次に、今の自分にとって大切に思っていること、やりたいことを考えてみてください。そこで、ご両親の世話を第一に挙げるのであれば、介護離職を考えるべきでしょう。しかし、仕事や家庭など、親の世話以外の大切なものがあり、それを犠牲にして介護を始めようとしたら、やがて認知症の介護に大きな負担を感じてしまうかもしれません。
ご自身の役割を整理してください。ご自分が直接介護することが信友さんの役割か、また実家に戻ることが必須なのか、問いて見てください。ケアマネジャーが言っているように、信友さんが世話をしなくとも、周囲の居宅サービスが信友さんの代わりをしてくれます。信友さんが娘としてやるべきことは、両親が誇れる姿をみせ、娘として家族の絆を大切にする思いを示し、ご両親を安心させてあげることではないでしょうか。
すなわち、信友さんができないこと、しなくてもよいことは、プロの介護者に任せましょう。介護をシェアする、という考え方に立って、多くの人が介護にかかわりながら、ご両親の生活を支えることができれば、信友さんが今帰郷しなくてもご両親は大丈夫でしょう。
介護離職をして家族のために介護し、無理して、ストレスを抱えて、その結果、家族の絆さえ失ってしまえば、お互いが不幸です。認知症の人の介護は、頑張れば頑張るほど、「こんなに頑張っているに・・」と感じることもあります。しかし、できないことを他者に任せることで「私が十分に世話してあげられない」と負い目を感じることがあり、それがその人にやさしくなれる秘訣かもしれません。
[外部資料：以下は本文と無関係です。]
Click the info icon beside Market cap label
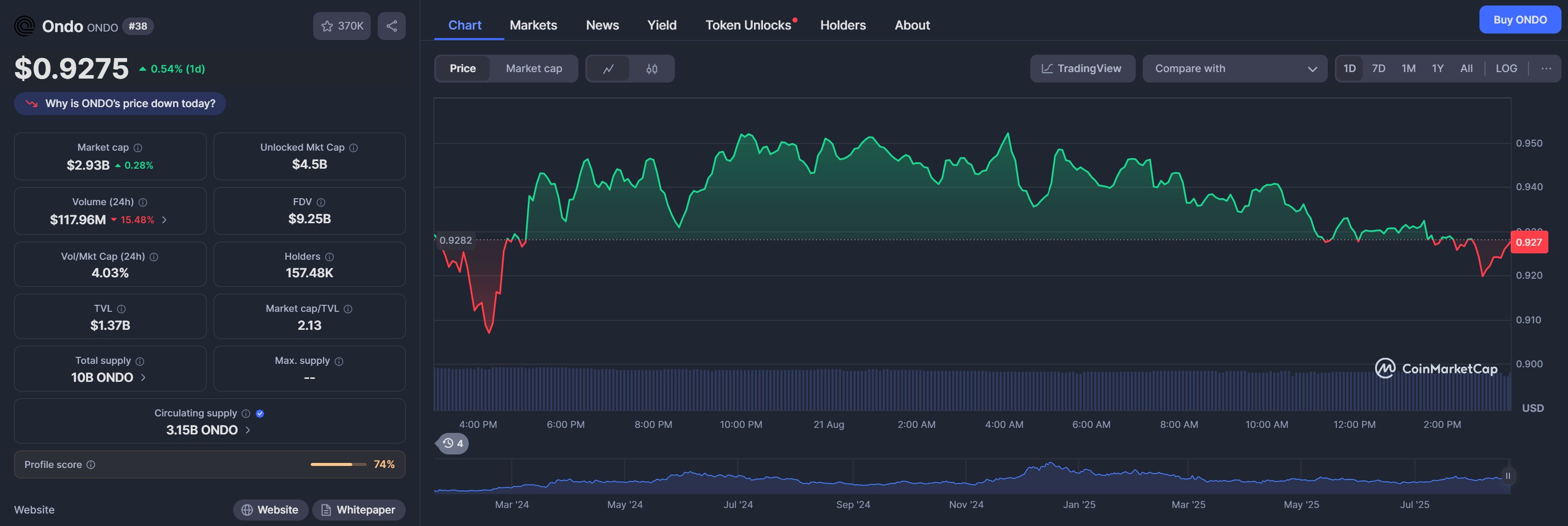This screenshot has height=526, width=1568. [138, 148]
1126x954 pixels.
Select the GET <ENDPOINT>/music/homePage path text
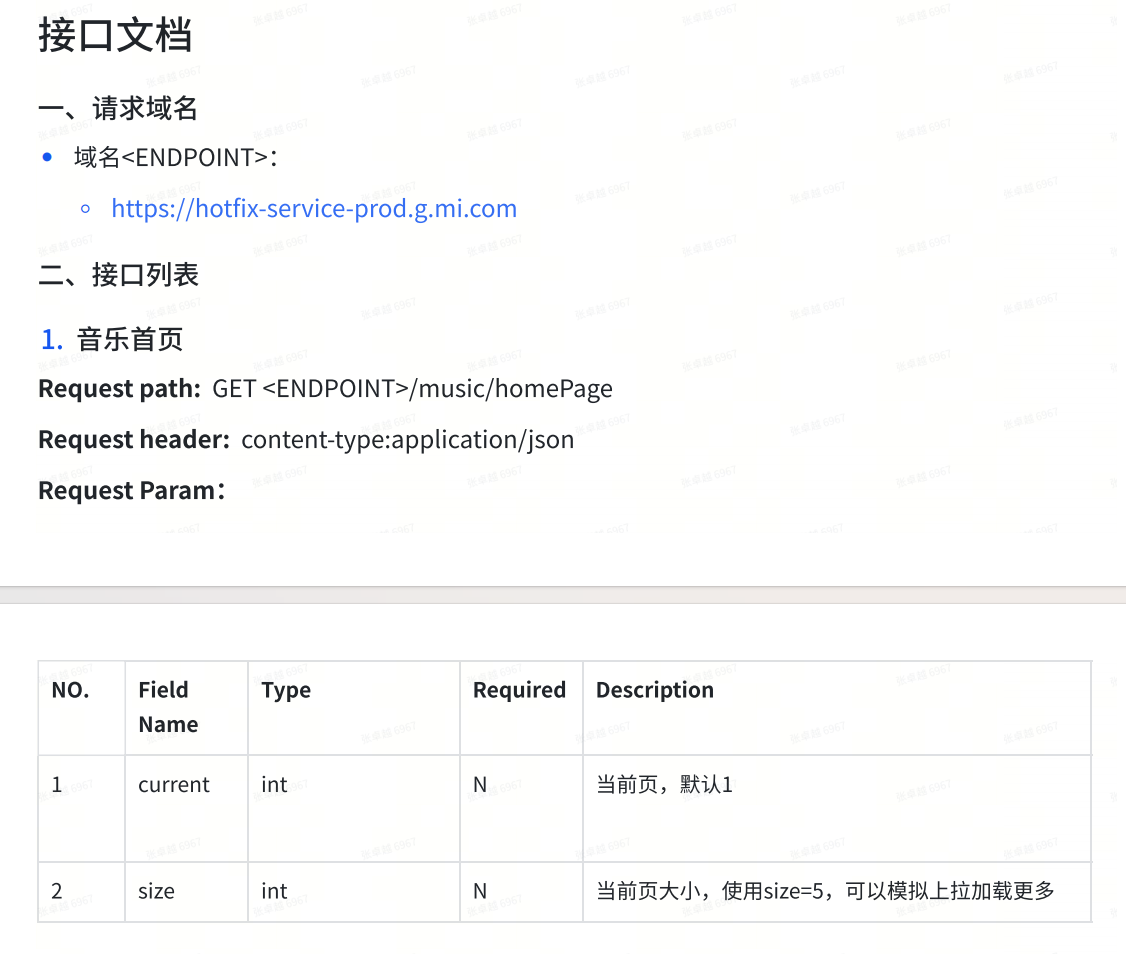pos(413,389)

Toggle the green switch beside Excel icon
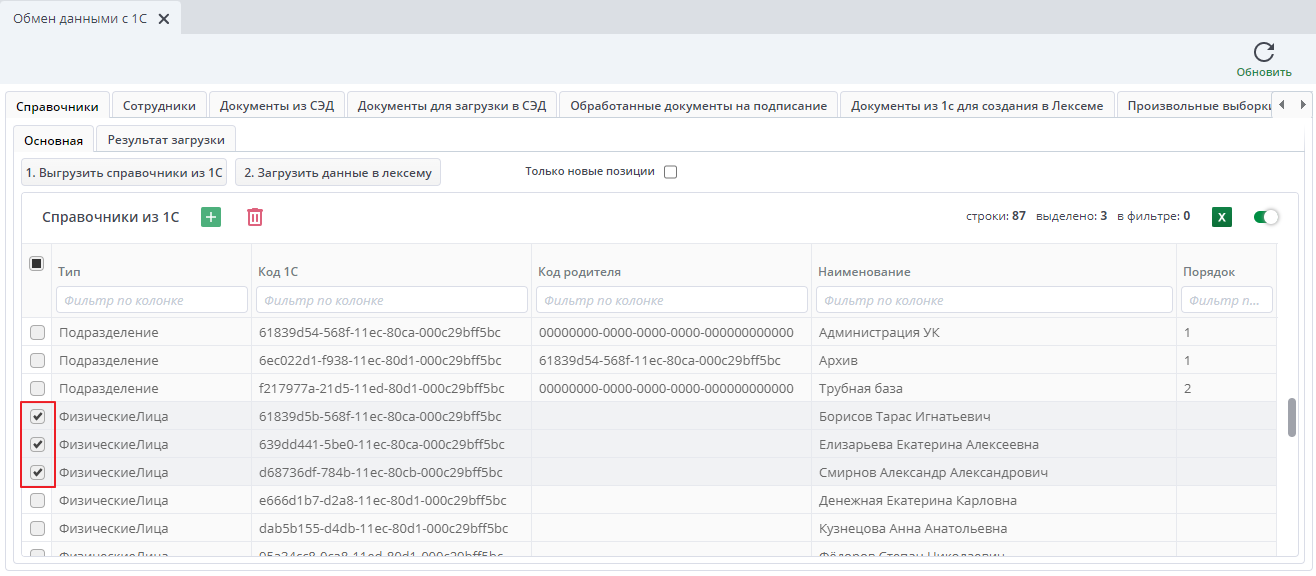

TVディレクター信友さん、やがて訪れる危機に彼女はどのように対応するのでしょうか。どんな選択をしようとも、全てが終了したときに必ずやってくるのが後悔です。今は「後悔しないように、やるだけのことはする」と思うでしょうが、すべてが終わったときに後悔をしない人はいません。家族にとって「満足だったケア」などあり得ないのです。できないこと、しないでよいこと、これらはプロの介護者に任せ、自身の生活も大切にし、また家族の絆を大切に考えるのも立派な家族介護の側面です。
ユッキー先生のアドバイス
信友さんのドキュメントが私たちに教えてくれたことを整理したいと思います。
第一に、少子高齢社会で、家族が高齢者の介護をすべて担うことは困難と実感させられました。それゆえに、介護をシェアする考え方を現実的なものにするには、社会制度の充実が必須です。家族介護者を含めた安心、安寧の暮らしとはどうあるべきかを考えさせられました。
第二に、介護離職の問題です。親の介護のために仕事を辞めることの意味です。社会にとって必要な働き手を失うことは大きな損失ですが、家族にとっては深刻な問題です。介護離職を余儀なくされている家族の支援のあり方をもっと考える必要があります。
第三に、認知症の介護は、感傷や義務感でできるものではありません。介護者自身で介護能力を確認することが必要で、そして社会サービスを有効に活用することで家族の介護負担の軽減につなげる必要があります。
第四に、老老介護の現実です。もはや、認知症者が認知症者を介護する認認介護の現実もあります。この状況に地域が、そして社会がどのように対応していくのか、今、真剣に議論しなければ、明日のわが身は真っ暗です。
第五に、信友さんがTVディレクターという仕事をしながら、あのようなレポートを公開したことで、多くの視聴者が認知症介護の問題は間近なものと気づかされたことでしょう。
がんばってください、信友さん!
なお、本コラム掲載に当たっては、TVディレクター信友直子さんの了解を得ました。